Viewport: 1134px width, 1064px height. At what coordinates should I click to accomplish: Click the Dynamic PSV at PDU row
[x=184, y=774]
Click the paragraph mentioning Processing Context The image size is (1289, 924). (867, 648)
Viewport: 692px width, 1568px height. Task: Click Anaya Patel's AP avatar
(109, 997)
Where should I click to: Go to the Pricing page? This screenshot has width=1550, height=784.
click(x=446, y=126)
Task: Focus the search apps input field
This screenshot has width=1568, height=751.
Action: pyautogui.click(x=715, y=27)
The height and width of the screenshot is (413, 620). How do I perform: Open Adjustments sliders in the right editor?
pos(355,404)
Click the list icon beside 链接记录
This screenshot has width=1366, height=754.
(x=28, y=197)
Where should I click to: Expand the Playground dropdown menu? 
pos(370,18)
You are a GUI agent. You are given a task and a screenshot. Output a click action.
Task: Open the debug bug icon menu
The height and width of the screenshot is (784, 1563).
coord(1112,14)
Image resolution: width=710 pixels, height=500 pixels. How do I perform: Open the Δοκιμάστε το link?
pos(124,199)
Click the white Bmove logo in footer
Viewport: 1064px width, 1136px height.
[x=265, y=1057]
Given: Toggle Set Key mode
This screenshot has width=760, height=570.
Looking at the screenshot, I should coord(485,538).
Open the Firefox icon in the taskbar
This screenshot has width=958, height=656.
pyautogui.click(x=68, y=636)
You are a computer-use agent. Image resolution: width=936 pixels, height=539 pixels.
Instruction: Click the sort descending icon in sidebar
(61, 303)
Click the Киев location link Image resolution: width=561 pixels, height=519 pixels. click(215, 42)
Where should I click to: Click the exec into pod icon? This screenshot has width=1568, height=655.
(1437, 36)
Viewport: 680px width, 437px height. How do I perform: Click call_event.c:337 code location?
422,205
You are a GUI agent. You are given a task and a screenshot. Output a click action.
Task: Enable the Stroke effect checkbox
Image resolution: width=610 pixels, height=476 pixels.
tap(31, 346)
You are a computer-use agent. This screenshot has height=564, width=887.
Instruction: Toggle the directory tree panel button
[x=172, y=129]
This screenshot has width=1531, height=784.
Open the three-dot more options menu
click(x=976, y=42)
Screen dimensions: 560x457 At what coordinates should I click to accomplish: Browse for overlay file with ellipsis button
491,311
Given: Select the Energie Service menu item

**Problem requirements**
In the entries above, identify each line that includes the string "agent", then copy it.

**Result of this exercise**
You are a GUI agent. You are given a task and a screenshot. Output a click action.
You are a computer-use agent. Image resolution: width=936 pixels, height=539 pixels.
You are a GUI agent. You are given a task and a screenshot. Output a click action.
You are a computer-use agent. This screenshot has height=564, width=887.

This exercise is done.